### PROBLEMS TO SOLVE
1. Please repeat the passage from "At 11:33 p.m." to "Defendant in custody." in the court opinion excerpt below.
2. Translate this sentence from the court opinion excerpt into Spanish: "This test applies to cases in which motorists are stopped for violating traffic laws."

### SELECTED EXCERPT

____

At 11:33 p.m. Officer Davis requested a check on the vehicle registration and to check if the vehicle had been reported stolen. The officers did not receive any information back concerning this cheek before they left the scene with the Defendant in custody.

At the D.P.S. office in Orange, the officers opened the bag in Chavis’ presence and found 2.5 pounds of a substance which was later determined to be cocaine.6

The Law

When the government conducts a warrantless search, it has the burden of proving, by a preponderance of the evidence, that the evidence was not obtained in violation of his Fourth Amendment rights. Chavis, 48 F.3d at 872 (citing United States v. Roch, 5 F.3d 894, 897 (5th Cir.1993)). Under Terry v. Ohio, 392 U.S. 1, 19, 88 S.Ct. 1868, 1873, 20 L.Ed.2d 889 (1968), the judicial inquiry into the reasonableness of a search or seizure “is a dual one — whether the officer’s action was justified at its inception, and whether it was reasonably related in scope to the circumstances which justified the interference in the first place.” This test applies to cases in which motorists are stopped for violating traffic laws. United States v. Shabazz, 993 F.2d 431, 435 (5th Cir.1993).

____

### RECORDS SUPPLIED
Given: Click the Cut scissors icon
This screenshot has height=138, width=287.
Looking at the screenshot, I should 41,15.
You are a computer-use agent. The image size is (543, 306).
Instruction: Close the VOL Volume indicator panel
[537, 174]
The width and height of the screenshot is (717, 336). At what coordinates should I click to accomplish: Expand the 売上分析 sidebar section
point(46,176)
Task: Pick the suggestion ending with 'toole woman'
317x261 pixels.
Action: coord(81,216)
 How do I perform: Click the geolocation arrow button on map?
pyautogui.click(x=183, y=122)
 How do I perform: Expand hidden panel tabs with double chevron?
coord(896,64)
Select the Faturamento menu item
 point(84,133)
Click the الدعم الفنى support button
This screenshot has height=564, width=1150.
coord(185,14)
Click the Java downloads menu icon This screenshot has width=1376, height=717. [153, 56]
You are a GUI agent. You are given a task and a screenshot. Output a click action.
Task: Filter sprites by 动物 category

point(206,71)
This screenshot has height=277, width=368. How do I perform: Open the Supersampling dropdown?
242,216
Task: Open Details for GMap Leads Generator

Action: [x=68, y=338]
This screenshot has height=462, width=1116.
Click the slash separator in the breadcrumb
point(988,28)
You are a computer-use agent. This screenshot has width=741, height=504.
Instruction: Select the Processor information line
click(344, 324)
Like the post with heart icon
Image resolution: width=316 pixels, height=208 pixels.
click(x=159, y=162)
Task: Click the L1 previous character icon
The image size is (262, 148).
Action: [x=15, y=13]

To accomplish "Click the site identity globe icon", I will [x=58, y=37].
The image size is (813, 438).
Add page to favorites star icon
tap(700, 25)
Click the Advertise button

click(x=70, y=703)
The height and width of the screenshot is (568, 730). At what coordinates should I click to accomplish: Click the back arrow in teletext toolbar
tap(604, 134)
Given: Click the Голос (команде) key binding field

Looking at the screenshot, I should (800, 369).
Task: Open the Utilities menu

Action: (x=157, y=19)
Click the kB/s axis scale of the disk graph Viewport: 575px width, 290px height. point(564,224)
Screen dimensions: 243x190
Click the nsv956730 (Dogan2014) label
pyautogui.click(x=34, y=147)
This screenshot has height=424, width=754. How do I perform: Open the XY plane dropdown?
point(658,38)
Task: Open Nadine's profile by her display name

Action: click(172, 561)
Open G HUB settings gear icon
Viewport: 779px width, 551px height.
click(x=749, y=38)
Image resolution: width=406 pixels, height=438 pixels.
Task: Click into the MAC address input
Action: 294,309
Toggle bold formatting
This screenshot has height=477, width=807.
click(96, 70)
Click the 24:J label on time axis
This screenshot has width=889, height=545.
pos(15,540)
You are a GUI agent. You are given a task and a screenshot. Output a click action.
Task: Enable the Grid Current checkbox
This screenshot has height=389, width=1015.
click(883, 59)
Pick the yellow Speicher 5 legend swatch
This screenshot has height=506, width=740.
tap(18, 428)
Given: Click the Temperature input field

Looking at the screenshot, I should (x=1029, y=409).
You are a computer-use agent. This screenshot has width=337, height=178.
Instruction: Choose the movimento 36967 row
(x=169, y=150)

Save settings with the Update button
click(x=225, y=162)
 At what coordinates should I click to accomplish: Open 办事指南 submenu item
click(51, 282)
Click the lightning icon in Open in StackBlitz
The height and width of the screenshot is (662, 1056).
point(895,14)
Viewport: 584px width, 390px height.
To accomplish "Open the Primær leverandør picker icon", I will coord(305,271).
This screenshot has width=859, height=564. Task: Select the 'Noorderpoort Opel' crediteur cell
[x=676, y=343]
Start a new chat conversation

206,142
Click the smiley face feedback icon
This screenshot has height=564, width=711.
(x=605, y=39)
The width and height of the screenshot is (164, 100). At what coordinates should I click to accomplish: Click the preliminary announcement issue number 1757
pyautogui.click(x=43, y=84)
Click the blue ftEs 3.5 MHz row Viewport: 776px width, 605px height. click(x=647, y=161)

____

### EXERCISE RESPONSES
1.
At 11:33 p.m. Officer Davis requested a check on the vehicle registration and to check if the vehicle had been reported stolen. The officers did not receive any information back concerning this cheek before they left the scene with the Defendant in custody.

2. Esta prueba se aplica a los casos en que los conductores son detenidos por infringir las leyes de tránsito.